India Finance Concept

India is democratic as the people elect their government. In India’s federal system, India has a Central government and a state government (and of course so many local governments under the state government). The Central government and the state governments are independent of each other. The funds and resources they receive are shared and reallocated very efficiently. In India, some taxes are levied by the Central government whereas the state governments levy some taxes. Federal finance in India can be divided into three categories: Distribution of financial powers, mechanism of resource transfers and finance commission.

Distribution of financial powers.

The Centre levies tax and non-tax revenues. There are 12 items taxed under the tax revenue like income tax, corporation tax etc.  Out of all what the government receives, they have to share 29.5 % of their income with the state governments on the recommendations of the finance commissions. The non-tax tax by the Centre includes borrowings mostly. The central government can borrow both within the Country and from outside the Country. Income from government undertakings, income from government property, interest earnings on loans, gift and donations all come under non-tax revenue. The state levies both revenue as well as non-revenue tax. There are 19 items taxed under the tax revenue like income on agriculture, tax on land revenue, sales tax, etc. Non-revenue tax includes fees taken in all courts except the Supreme Court, aids, grants, royalty from the mines, forest, etc.

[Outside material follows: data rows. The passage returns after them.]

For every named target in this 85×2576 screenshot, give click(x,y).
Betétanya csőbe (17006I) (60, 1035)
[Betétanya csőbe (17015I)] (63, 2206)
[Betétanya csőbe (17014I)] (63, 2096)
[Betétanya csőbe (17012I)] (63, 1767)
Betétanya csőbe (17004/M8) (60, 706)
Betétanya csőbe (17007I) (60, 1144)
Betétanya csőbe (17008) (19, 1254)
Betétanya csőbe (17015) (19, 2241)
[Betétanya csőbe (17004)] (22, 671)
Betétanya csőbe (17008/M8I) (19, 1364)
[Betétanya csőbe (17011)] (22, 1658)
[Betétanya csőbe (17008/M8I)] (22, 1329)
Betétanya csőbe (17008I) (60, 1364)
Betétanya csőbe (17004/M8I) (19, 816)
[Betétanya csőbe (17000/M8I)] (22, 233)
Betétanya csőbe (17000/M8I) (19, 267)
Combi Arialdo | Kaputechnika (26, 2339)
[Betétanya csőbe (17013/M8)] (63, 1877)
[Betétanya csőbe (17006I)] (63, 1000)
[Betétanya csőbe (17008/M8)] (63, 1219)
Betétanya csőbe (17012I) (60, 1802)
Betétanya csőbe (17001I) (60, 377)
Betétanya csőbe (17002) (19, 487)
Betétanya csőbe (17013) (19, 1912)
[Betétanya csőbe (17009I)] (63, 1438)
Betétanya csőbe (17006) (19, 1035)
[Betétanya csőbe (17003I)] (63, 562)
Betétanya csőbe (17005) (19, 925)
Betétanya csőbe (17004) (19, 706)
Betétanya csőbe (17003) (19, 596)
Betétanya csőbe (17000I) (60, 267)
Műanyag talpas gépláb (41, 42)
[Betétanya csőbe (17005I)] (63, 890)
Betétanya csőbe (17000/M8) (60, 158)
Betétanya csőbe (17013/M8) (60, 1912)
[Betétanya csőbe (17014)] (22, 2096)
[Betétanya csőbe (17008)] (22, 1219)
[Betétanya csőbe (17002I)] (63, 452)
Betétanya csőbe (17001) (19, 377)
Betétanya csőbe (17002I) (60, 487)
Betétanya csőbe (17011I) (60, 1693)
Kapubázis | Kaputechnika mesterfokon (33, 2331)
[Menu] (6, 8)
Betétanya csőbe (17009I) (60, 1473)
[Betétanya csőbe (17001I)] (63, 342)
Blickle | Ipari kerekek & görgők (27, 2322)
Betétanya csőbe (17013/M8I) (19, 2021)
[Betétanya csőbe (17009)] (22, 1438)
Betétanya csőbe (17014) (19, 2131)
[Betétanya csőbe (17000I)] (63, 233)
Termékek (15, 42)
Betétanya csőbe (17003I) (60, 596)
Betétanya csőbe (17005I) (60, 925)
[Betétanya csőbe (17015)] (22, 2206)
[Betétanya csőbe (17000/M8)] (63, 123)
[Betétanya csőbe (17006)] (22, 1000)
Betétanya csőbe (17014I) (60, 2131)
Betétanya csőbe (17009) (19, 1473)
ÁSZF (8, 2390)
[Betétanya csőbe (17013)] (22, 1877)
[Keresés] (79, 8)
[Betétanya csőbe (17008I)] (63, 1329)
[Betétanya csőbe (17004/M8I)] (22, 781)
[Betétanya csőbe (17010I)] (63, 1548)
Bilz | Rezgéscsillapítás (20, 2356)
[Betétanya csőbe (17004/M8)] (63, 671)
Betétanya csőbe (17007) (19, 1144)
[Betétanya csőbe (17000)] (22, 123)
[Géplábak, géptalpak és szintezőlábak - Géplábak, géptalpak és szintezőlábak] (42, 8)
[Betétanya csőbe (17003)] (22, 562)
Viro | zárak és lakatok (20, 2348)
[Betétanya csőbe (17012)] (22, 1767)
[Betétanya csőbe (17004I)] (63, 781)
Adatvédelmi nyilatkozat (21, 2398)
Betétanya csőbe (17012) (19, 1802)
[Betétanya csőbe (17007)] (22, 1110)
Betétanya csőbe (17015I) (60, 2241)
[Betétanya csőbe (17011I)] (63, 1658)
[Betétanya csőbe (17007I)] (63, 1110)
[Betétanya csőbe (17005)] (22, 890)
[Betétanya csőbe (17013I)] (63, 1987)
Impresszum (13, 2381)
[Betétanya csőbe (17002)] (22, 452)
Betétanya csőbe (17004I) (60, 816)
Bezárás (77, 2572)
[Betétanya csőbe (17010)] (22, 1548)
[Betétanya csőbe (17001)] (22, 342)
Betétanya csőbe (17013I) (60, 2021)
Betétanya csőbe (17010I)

Mechanism of resource sharing.

The state cannot function on its own. They need financial assistance from the Centre. The receipts that reach the Centre are shared efficiently between the states based on the recommendations of the finance committee. The taxes, grant – in- aids, loans receives by the Centre is allocated to the states as well. The ratio in which the loans and grants are redistributed to the states come in the ratio 70:30.

Finance Commission.

The president of India used to appoint the president of financial commission once every five years. Now the financial commission is replaced by Niti Ayog since the Modi government came to power. The devolution of assistance by the Centre has been classified as follows. 60% is by population25% by per capita income with 20% depending on the deviation and the remaining 5% by distance. 7.5% is based on national priority and special performance.


What is a budget?

A budget provides financial guidelines to a Country. It contains records of the financial proceedings of the country. All the statements of the anticipated expenses and proposed spending are mentioned in the budget. A balanced budget is when the total Revenue received by the government equals the total expenditure of the government.